Hyperprior on block covariances

I have a latent factor model where there are N latent factors on every block. To make this simpler let’s assume there are 2 blocks each with T time points (N < T and J groups. The big matrix is cholesky_factor_cov[2 * T, 2 * N] F. The sub-matrices are \mathbf{A, B, C} and are size and type cholesky_factor_cov[T, L], i.e.,

\begin{align} \mathbf{F}_L &= \begin{bmatrix} \mathbf{L_A} & \mathbf{M } \\ \mathbf{L_B} & \mathbf{L_C} \end{bmatrix} \,\,\,\,\, \scriptstyle{ 2\text{T} \times 2\text{N}} \\ \underset{\mathbf{i} \in {A,B,C}}{\mathbf{L_i}} &= \begin{bmatrix} \mathbf{x_i}^{N \times N}\\ \mathbf{x_i}^{T-N \times N} \\ \end{bmatrix} \,\,\,\,\, \scriptstyle{ \text{T} \times \text{N}} \\ \mathbf{x_i}^{N \times N} &= \begin{bmatrix} 1 & 0 & 0 & \cdots & 0_{N} \\ x_{2,1} & 1 & 0 & \cdots & 0_N \\ \vdots & \ddots & \ddots & \ddots & \vdots \\ x_{N-1,1} & \cdots & x_{N-1,N-2} & 1 & 0_N\\ x_{N,1} & x_{N,2} & \cdots & x_{N, N-1} & 1 \\ \end{bmatrix} \\ \mathbf{x_i}^{T - N \times N} &= \begin{bmatrix} x_{N + 1,1} & x_{N + 1,2} & \cdots & x_{N + 1, N} \\ \vdots & \vdots & \vdots & \vdots \\ x_{T-N, 1} & \cdots & \cdots & x_{T-N, N} \\ \end{bmatrix} \\ \mathbf{M} &= \begin{bmatrix} \mathbf{0}^{N \times N} \\ \mathbf{1^D}^{N \times N} \\ \mathbf{0}^{T - 2N \times N} \end{bmatrix} \,\,\,\,\, \scriptstyle{ \text{T} \times \text{N}} \\ \end{align}

where \mathbf{1^D} is a diagonal matrix with 1s on the diagonal of size N \times N. \mathbf{M} is basically just a pad matrix that maintains the 0s across the first N rows and then a diagonal 1s because the N latent factors for group 1 shouldn’t be correlated with the N latent factors of group 2. The rest of \mathbf{M} are composed of 0s until the group 2 \mathbf{L_C} starts.

As you can see, I’ve constrained the diagonals of the submatrices to be 1. In the code I’ve put priors on the lower triangle of the matrices each with separate normal(mu, sigma) where mu and sigma are dimension size 3. I construct the final cholesky_factor_cov for the multivariate_normal_cholesky by

cholesky_factor_cov[T_two] F_Sigma = cholesky_decompose(add_diag(multiply_lower_tri_self_transpose(F), sigma_y);
Y ~ multi_normal_cholesky(Mu, F_Sigma);

I’m trying to come up with a to hierarchically share information across the blocks of \mathbf{A, B, C}. Right now they each have their own normal.

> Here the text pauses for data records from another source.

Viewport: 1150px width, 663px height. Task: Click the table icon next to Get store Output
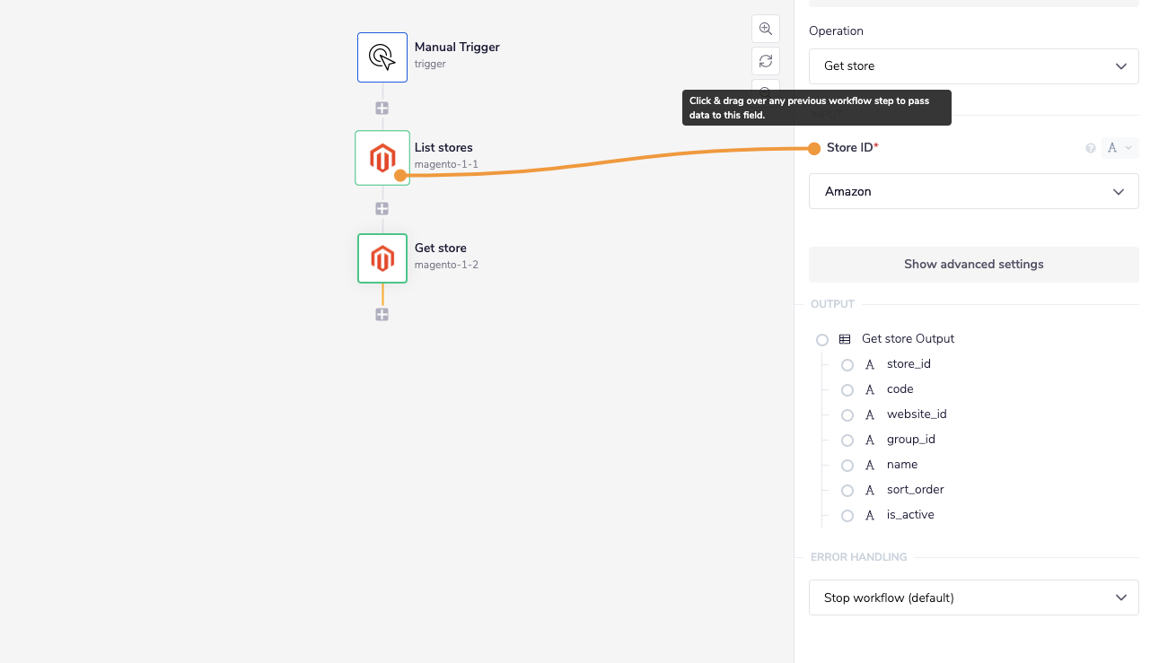pyautogui.click(x=844, y=338)
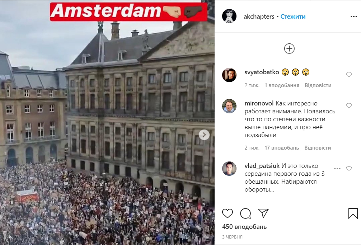Open vlad_patsiuk comment options dots
The image size is (361, 245).
tap(337, 169)
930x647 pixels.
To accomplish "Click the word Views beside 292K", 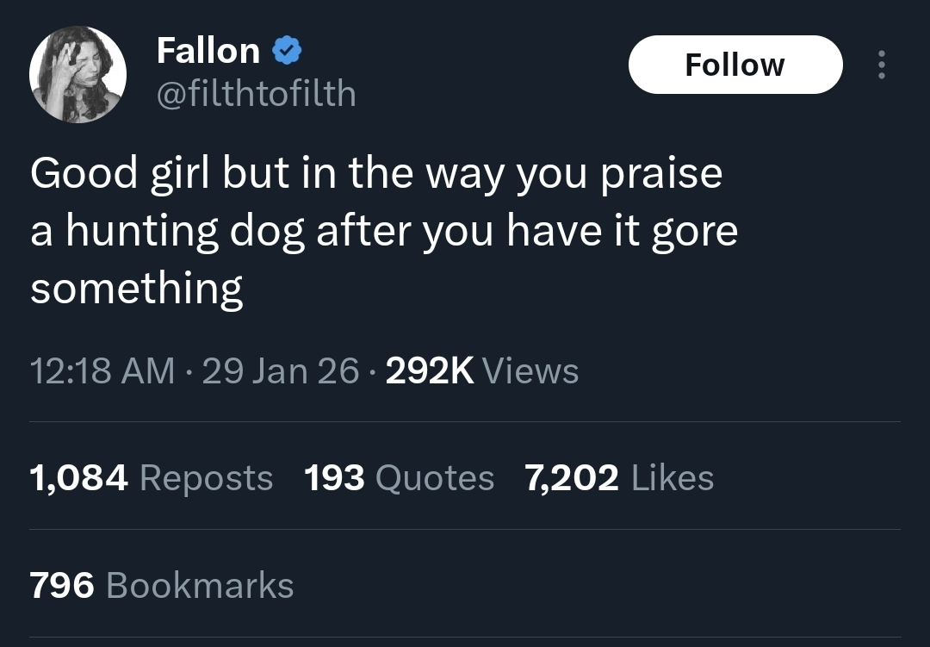I will coord(530,370).
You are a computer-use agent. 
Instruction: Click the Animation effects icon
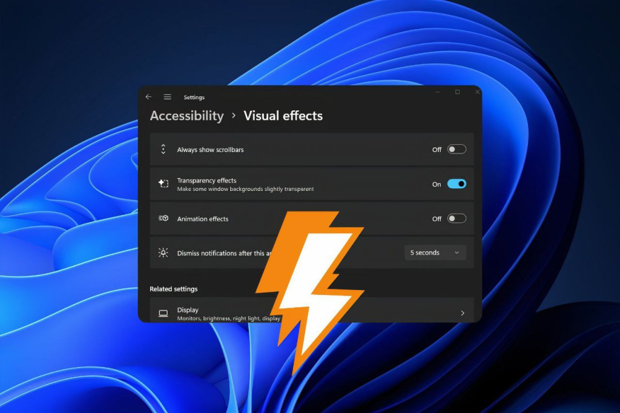tap(163, 219)
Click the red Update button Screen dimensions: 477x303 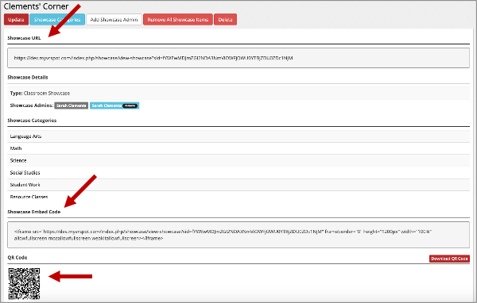coord(16,19)
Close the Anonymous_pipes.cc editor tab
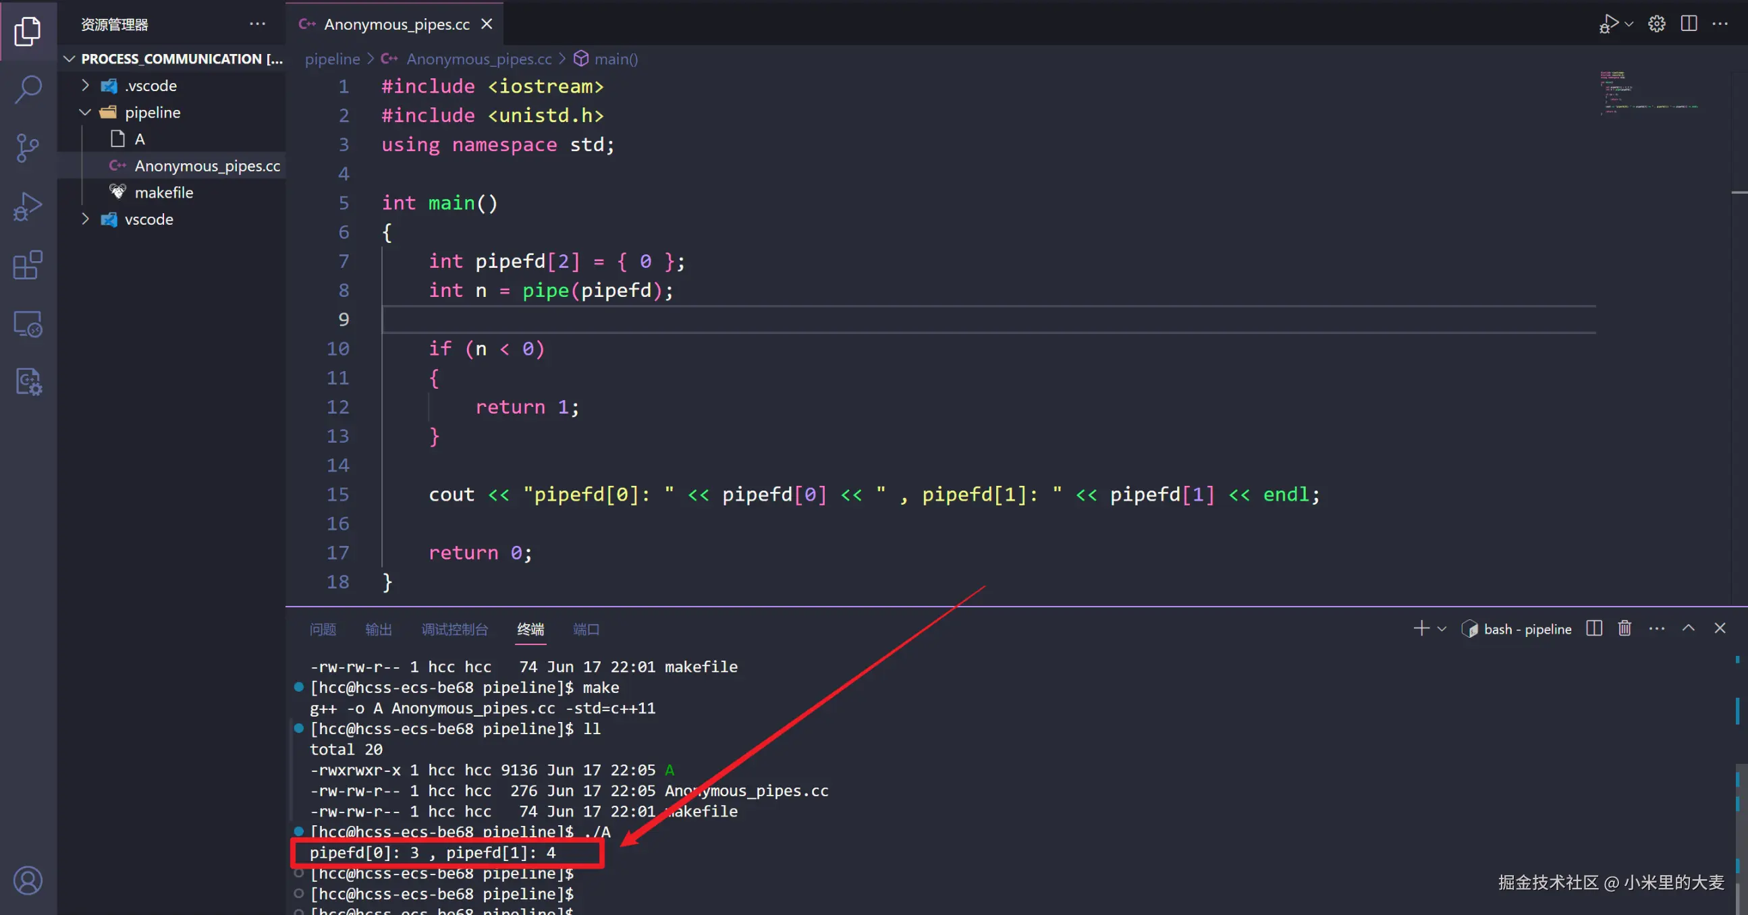 487,24
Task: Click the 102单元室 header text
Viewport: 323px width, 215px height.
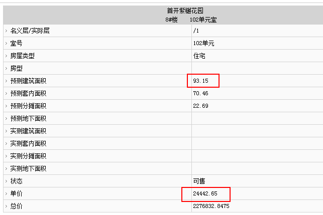Action: pos(203,20)
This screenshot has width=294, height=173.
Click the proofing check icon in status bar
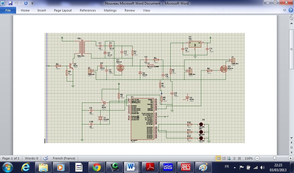point(46,158)
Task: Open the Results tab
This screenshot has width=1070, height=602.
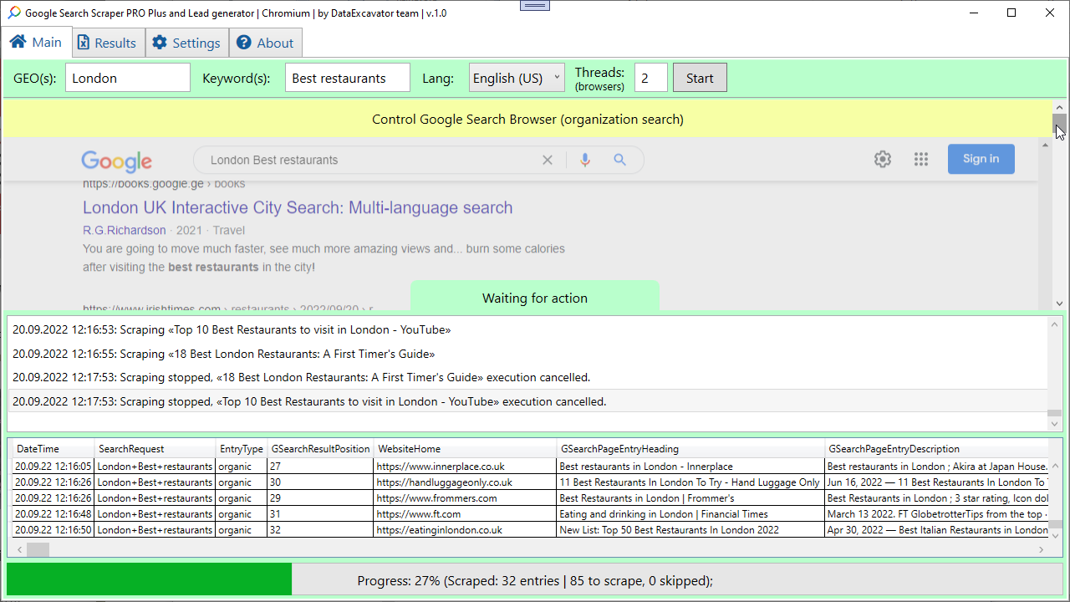Action: click(x=106, y=43)
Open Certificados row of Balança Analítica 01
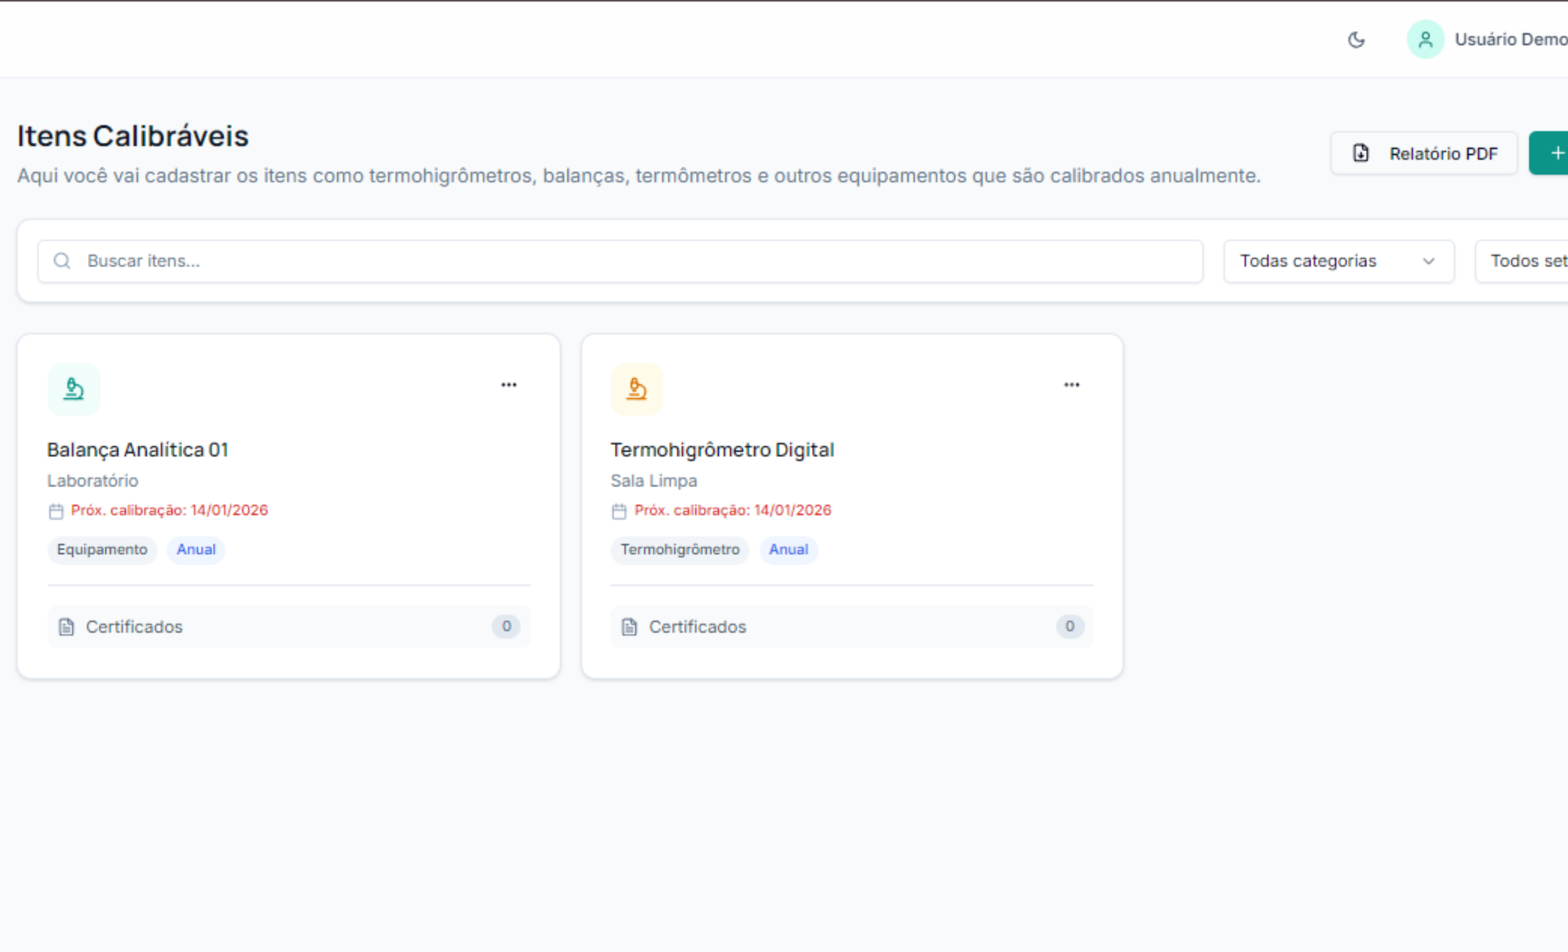This screenshot has height=952, width=1568. pyautogui.click(x=289, y=627)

I was thinking something like multivariate priors for hierarchical models in the manual where, in this case, it would be a 2 vector of means and a 2 x 2 covariance matrix. But I’m struggling with how best to share information using this to the covariance block \mathbf{B}. Maybe I’m missing something simple but any suggestions are welcome.

Thanks!

1 Like

Honestly, I tried to think about this for a while and have no good ideas. Maybe @jonah can help?

I haven’t tested this but I think a LKJ prior for the number of blocks could work. So, using the case above where there are 2 blocks (groups). An LKJ prior of size 2 x 2 can be estimated on the blocks and weight the two, ie,

\begin{align} \widehat{\Omega}_{\mathbf{L_B}} &= \theta\rho + (1 - \theta)\Omega_{\widetilde{\mathbf{L_B}}} \\ \Omega_{2 \times 2} &= \begin{bmatrix} 1 & \rho \\ \rho & 1 \\ \end{bmatrix} \end{align}

where \Omega_\widetilde{\mathbf{L_B}} is the strictly lower triangular part of \Omega_\mathbf{L_B} (off the diagonal) and the weighting parameter \theta \in [0,1]. A dummy translation matrix can make \rho into the required shape for the addition.

I took a quick look and I don’t have any brilliant ideas here unfortunately (and don’t currently have the time to do a deep dive, sorry!), but I do think what you’re suggesting with the LKJ could work. @anon75146577 and @bgoodri are both really good with tricky matrix stuff so maybe they have some ideas.